TL;DR a web client uses CONNECT only when it knows it talks to a proxy and the final URI begins with https://.

When a browser says:

CONNECT www.google.com:443 HTTP/1.1 

it means:

Hi proxy, please open a raw TCP connection to google; any following bytes I write, you just repeat over that connection without any interpretation. Oh, and one more thing. Do that only if you talk to Google directly, but if you use another proxy yourself, instead you just tell them the same CONNECT.

Note how this says nothing about TLS (https). In fact CONNECT is orthogonal to TLS; you can have only one, you can have other, or you can have both of them.

That being said, the intent of CONNECT is to allow end-to-end encrypted TLS session, so the data is unreadable to a proxy (or a whole proxy chain). It works even if a proxy doesn't understand TLS at all, because CONNECT can be issued inside plain HTTP and requires from the proxy nothing more than copying raw bytes around.

But the connection to the first proxy can be TLS (https) although it means a double encryption of traffic between you and the first proxy.

Obviously, it makes no sense to CONNECT when talking directly to the final server. You just start talking TLS and then issue HTTP GET. The end servers normally disable CONNECT altogether.

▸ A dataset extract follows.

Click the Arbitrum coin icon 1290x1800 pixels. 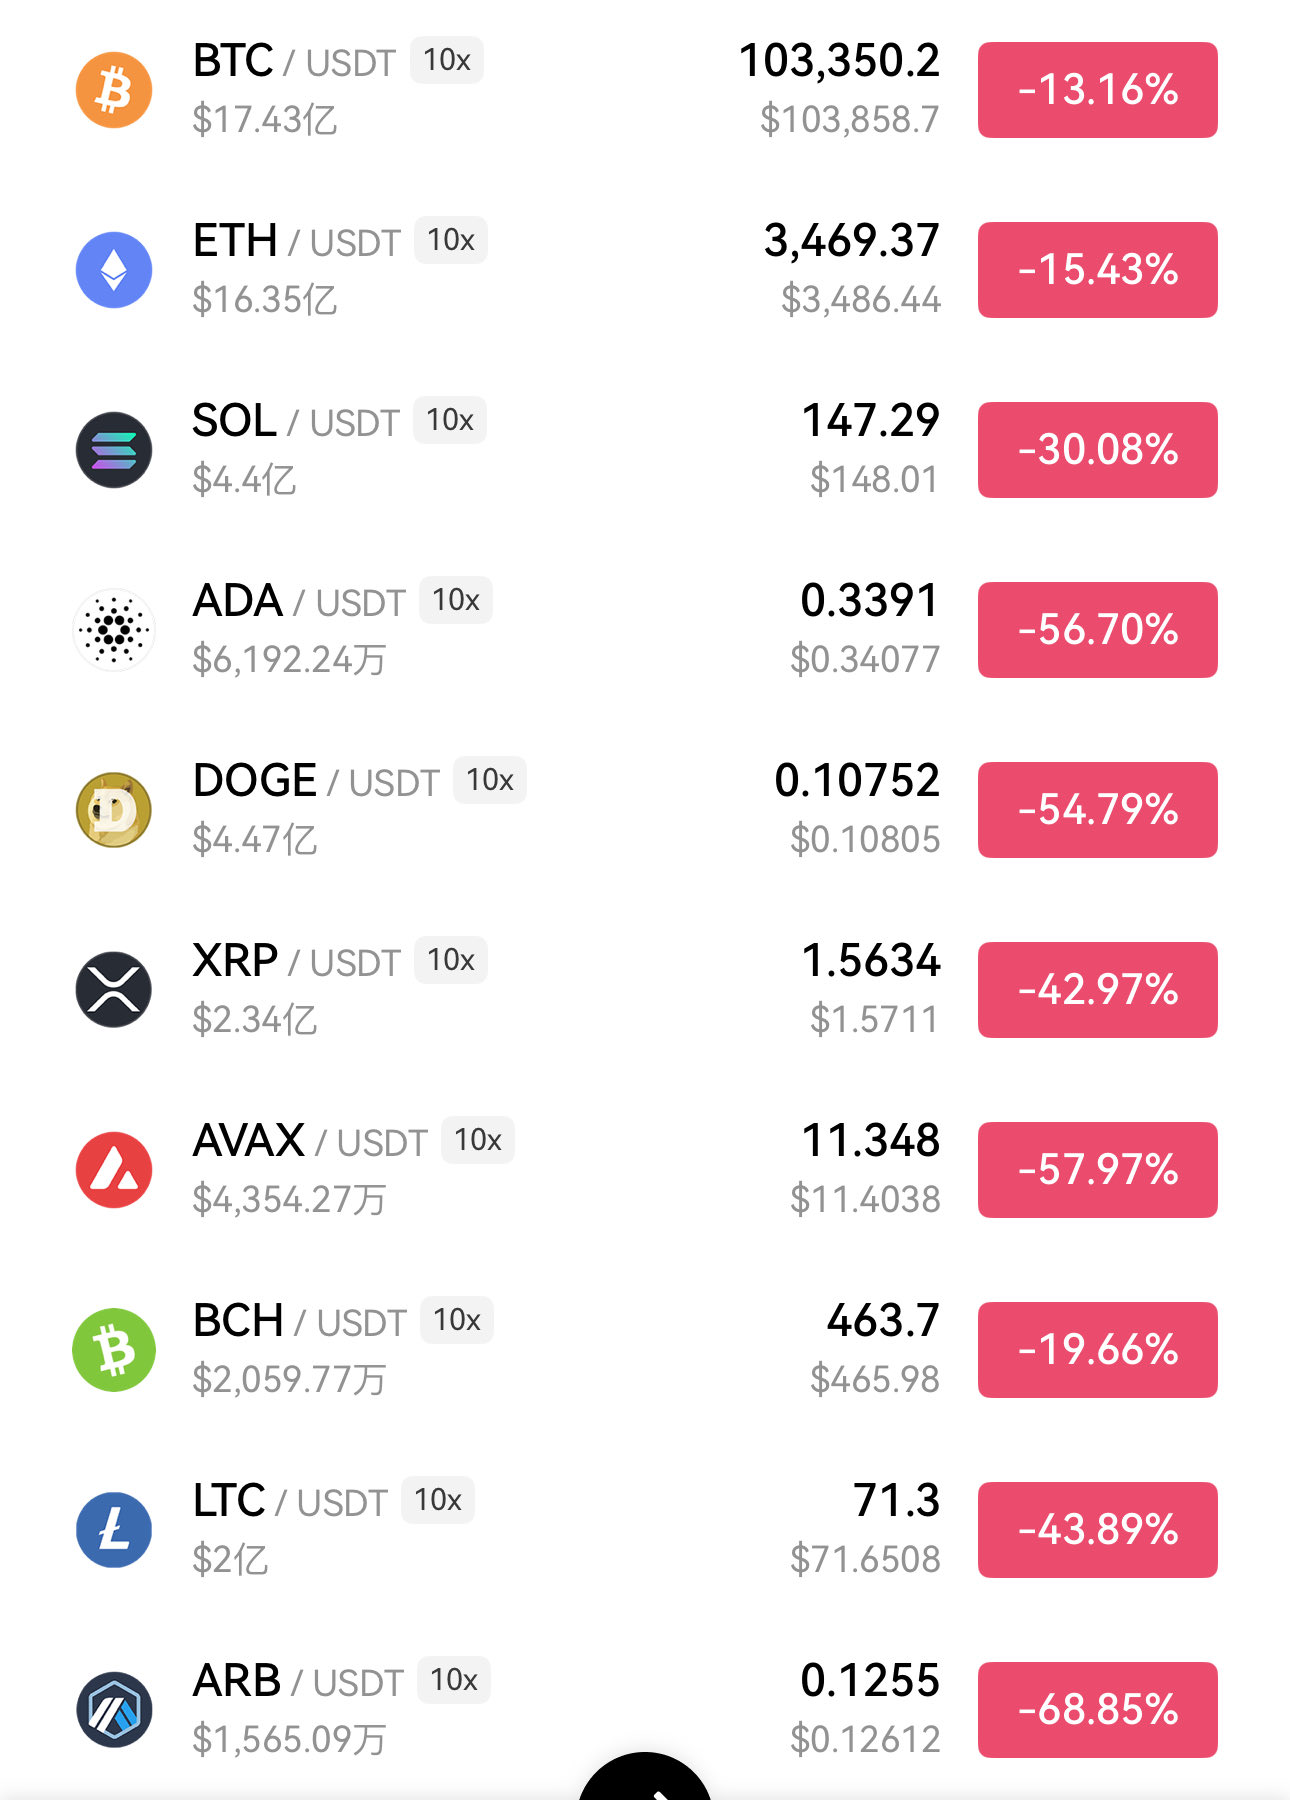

To a proxy, CONNECT support adds security risks. Any data can be passed through CONNECT, even ssh hacking attempt to a server on 192.168.1.*, even SMTP sending spam. Outside world sees these attacks as regular TCP connections initiated by a proxy. They don't care what is the reason, they cannot check whether HTTP CONNECT is to blame. Hence it's up to proxies to secure themselves against misuse.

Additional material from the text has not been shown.